Od ubiegłego miesiąca przed Prezesem Urzędu Komunikacji Elektronicznej trwają postępowania o przydzielenia operatorom do użytku pasm ochronnych w zakresie 1800 MHz. Przypomnijmy, że to niewielkie zasoby radiowe, które były wykorzystywane do separacji bloków radiowych poszczególnych operatorów korzystających z platformy GSM. Sieci LTE już ich nie potrzebują.
Pasma ochronne są bardzo wąskie – po 0,2 MHz – więc nie nadają się do samodzielnego wykorzystania. Można je natomiast „dokleić” do sąsiadujących bloków radiowych wykorzystywanych obecnie przez operatorów (ewentualnie skomasować w ramach porządkowania pasma).
Wnioski zatem złożył Orange na oba pasma ochronne ulokowane pomiędzy blokiem swoim, a blokiem Polkomtela, a Polkomtel złożył wniosek na oba pasma ochronne ulokowane pomiędzy swoim blokiem, a blokiem Orange.

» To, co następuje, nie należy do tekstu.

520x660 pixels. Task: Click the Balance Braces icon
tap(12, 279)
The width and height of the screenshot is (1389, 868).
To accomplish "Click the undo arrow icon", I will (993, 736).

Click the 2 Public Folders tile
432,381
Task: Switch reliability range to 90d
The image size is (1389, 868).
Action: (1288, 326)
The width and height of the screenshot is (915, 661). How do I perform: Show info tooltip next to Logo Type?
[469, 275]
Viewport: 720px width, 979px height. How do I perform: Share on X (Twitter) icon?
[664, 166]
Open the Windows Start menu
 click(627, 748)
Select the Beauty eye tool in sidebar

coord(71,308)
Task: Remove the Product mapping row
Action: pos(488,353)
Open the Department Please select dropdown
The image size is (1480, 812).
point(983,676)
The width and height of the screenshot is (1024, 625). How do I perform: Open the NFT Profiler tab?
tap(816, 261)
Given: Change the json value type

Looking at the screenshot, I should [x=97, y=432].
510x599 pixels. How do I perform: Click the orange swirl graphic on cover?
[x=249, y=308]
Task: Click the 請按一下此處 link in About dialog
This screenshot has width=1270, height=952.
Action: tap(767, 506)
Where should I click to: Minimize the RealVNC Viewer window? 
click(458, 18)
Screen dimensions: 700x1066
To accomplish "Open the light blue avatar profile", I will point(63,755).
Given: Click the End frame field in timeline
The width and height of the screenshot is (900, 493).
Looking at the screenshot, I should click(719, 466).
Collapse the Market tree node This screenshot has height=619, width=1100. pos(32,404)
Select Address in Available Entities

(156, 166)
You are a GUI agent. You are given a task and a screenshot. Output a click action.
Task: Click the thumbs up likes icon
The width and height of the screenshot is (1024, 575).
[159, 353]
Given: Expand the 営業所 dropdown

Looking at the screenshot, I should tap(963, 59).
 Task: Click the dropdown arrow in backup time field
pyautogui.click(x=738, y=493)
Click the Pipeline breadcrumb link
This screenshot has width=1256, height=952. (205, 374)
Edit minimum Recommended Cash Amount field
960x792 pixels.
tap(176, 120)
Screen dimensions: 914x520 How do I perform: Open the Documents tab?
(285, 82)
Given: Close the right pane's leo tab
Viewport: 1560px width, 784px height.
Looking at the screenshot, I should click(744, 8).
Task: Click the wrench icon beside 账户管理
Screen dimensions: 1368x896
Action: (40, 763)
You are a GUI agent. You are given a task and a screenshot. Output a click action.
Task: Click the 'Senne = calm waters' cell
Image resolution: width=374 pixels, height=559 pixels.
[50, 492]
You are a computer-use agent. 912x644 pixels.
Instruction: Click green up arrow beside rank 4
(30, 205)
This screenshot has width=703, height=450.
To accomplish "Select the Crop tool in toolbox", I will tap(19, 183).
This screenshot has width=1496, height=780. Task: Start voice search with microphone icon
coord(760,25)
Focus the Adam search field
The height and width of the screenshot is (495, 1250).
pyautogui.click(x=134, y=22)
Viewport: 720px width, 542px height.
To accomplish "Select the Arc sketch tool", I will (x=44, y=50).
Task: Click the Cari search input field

Wnioski o rezerwację złożył wcześniej również T-Mobile, i to na wszystkie pasma ochronne, przylegające i nie przylegające do własnych bloków, ale je wycofał. Podobnie postąpił (i wniosków jak na razie nie wycofał) Play, chociaż ten nie ma żadnych bloków przylegających do pasm ochronnych. Jedyne, na co może liczyć w razie przydziału operator to, że w ramach planowanego porządkowania zakresu 1800 MHz ewentualnie pozyskane bloki uda się skomasować.
Porządkowanie zakresu, początkowo pomyślane, jako operację do przeprowadzenia wraz z przydziałem pasm ochronnych ostatecznie zostało odsunięte na przyszłość.